Die Nacht, in der mein Freund mich seinem besten Freund anbot
In Áurea hat alles seinen Preis, und ich lernte diese Lektion lange vor meiner Bekanntschaft mit Caimán. Die Menschen, die in diese Enklave kommen, glauben, Geld kaufe Diskretion, Luxus und Vergnügen; was sie fast nie verstehen, ist, dass es auch Erinnerungen kauft, die man lieber nicht wieder aufleben lassen würde. Ich hatte die Straße vor Jahren verlassen und die Hure, die ich gewesen war, in einer verschlossenen Schublade verstaut. Aber Schubladen haben an diesem Ort die schlechte Angewohnheit, sich von selbst zu öffnen.
Am Nachmittag, als Halcón mich ansprach, wusste ich sofort, worum es ging. Er war neunundvierzig Jahre alt, hatte die Haltung eines Mannes, der daran gewöhnt ist, dass man ihm Ja sagt, und ein allzu ruhiges Lächeln.
—Ich bin ein Freund von Caimán —sagte er, als würde das alles erklären.
Und irgendwie erklärte es das auch. Noch bevor ich Caimáns Frau wurde, kannte ich bereits die Regeln dieser Welt. Es erschreckte mich nicht, dass mein eigener Freund mich einem seiner Freunde anbot. Was mich überraschte, war, wie schnell jener Instinkt wieder erwachte, den ich für eingeschlafen gehalten hatte, jene professionelle Kälte, die das Begehren anderer in eine Transaktion verwandelt.
—Tausend Credits —fügte Halcón hinzu und hielt meinem Blick stand—. Caimán sagt, deine Fotze sei es wert.
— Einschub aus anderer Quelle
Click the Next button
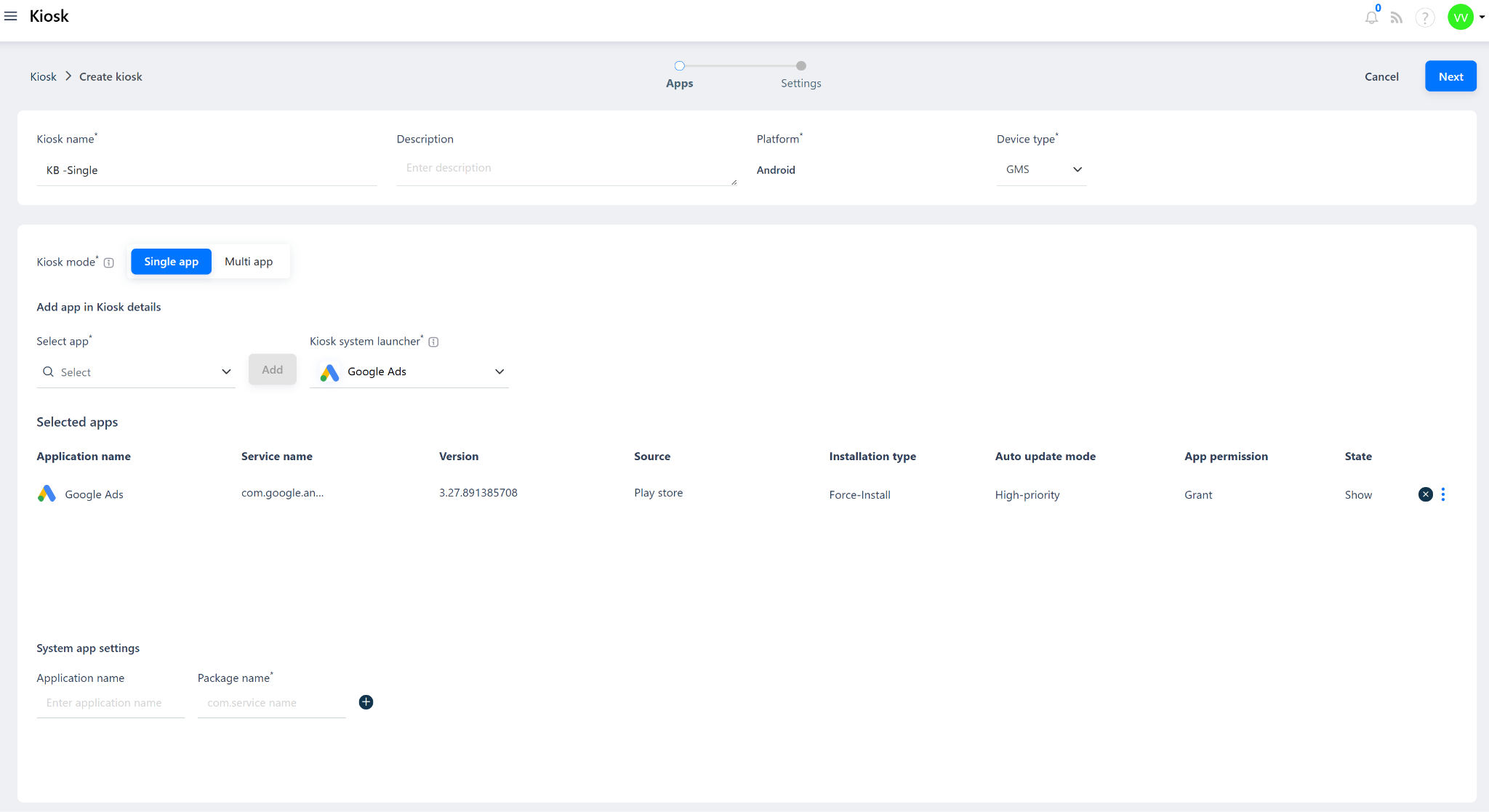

Ich diskutierte nicht über die Summe. Nicht wegen des Geldes, sondern wegen dessen, was sie bedeutete: dass er mir genug vertraute, um mich zu verleihen, und dass ich noch immer in der Lage war, meinen Teil zu erfüllen. Ich nahm mit einer Geste an, und jene Hure in der Schublade schlug die Augen auf.
***
Seine Privatinsel lag eine halbe Stunde mit dem Schnellboot entfernt, ein Heiligtum aus weißem Fels und endlosem Meer. Dort gab es keine Zeugen außer dem Wasser und dem Wind, der durch die offenen Fenster hereinkam. Halcón führte mich mit der Ruhe eines Mannes, der jedes Detail geplant hatte, in die Hauptsuite und bot mir ein Glas an, das ich nicht anrührte.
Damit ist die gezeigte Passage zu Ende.